Ulcerative colitis risk is linked to childhood physical and sexual abuse, according to research. The researchers at the University of Toronto uncovered that adults who were exposed to physical or sexual abuse in the childhood were approximately twice as likely to have ulcerative colitis.
Lead author Professor Esme Fuller-Thomson said, “We found that one-quarter of adults with ulcerative colitis reported they had been physically abused during their childhood, compared to one in 10 of those without inflammatory bowel disease. Similarly, the prevalence of childhood sexual abuse among those with ulcerative colitis was one in five versus one in 17 among those without the disease.”
The researchers examined a representative sample of 21,852 community-dwelling Canadians from the 2012 Canadian Community Health Survey – Mental Health.
Coauthor Joanne Sulman said, “The odds of ulcerative colitis were more than two times higher for those who reported that an adult had at least once kicked, bit, punched, choked, burned, or physically attacked them before the age of 16. Occurrences of ulcerative colitis were also more than twice as high in individuals who reported that during their childhood an adult had forced them or attempted to force them into any unwanted sexual activity, by threatening them, holding them down, or hurting them, in comparison to those who had not been sexually abused. These strong associations remained even after we took into account sociodemographic characteristics, mental health conditions, and health behaviors.”
Coauthor Keri West added, “In contrast to the strong association between childhood maltreatment and ulcerative colitis, we found no association between either type of abuse and Crohn’s disease. This was very surprising, because Crohn’s disease and ulcerative colitis are two forms of inflammatory bowel disease, and we expected that similar links would be apparent for the two disorders.”
Coauthor Stephanie Baird concluded, “This research was based on a cross-sectional survey and therefore we cannot determine a cause and effect relationship. However, with such a high proportion of subjects with ulcerative colitis reporting childhood maltreatment, future research is clearing warranted.”
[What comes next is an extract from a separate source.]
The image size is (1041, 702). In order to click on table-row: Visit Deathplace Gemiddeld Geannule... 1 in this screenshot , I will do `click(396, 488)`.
Although the exact cause of ulcerative colitis is unknown, there are some factors that may increase a person’s risk, including:
Age: Being younger than the age of 30.
Race or ethnicity: Whites and Ashkenazi Jews have the highest risk of ulcerative colitis.
Family history: Ulcerative colitis has been found to run in families, so having a sibling, parent, or child with the disease increases your risk.
Isotretinoin use: Some studies have found that this medication used for acne increases one’s risk of inflammatory bowel disease, but a clear association between isotretinoin use and ulcerative colitis has not been established yet.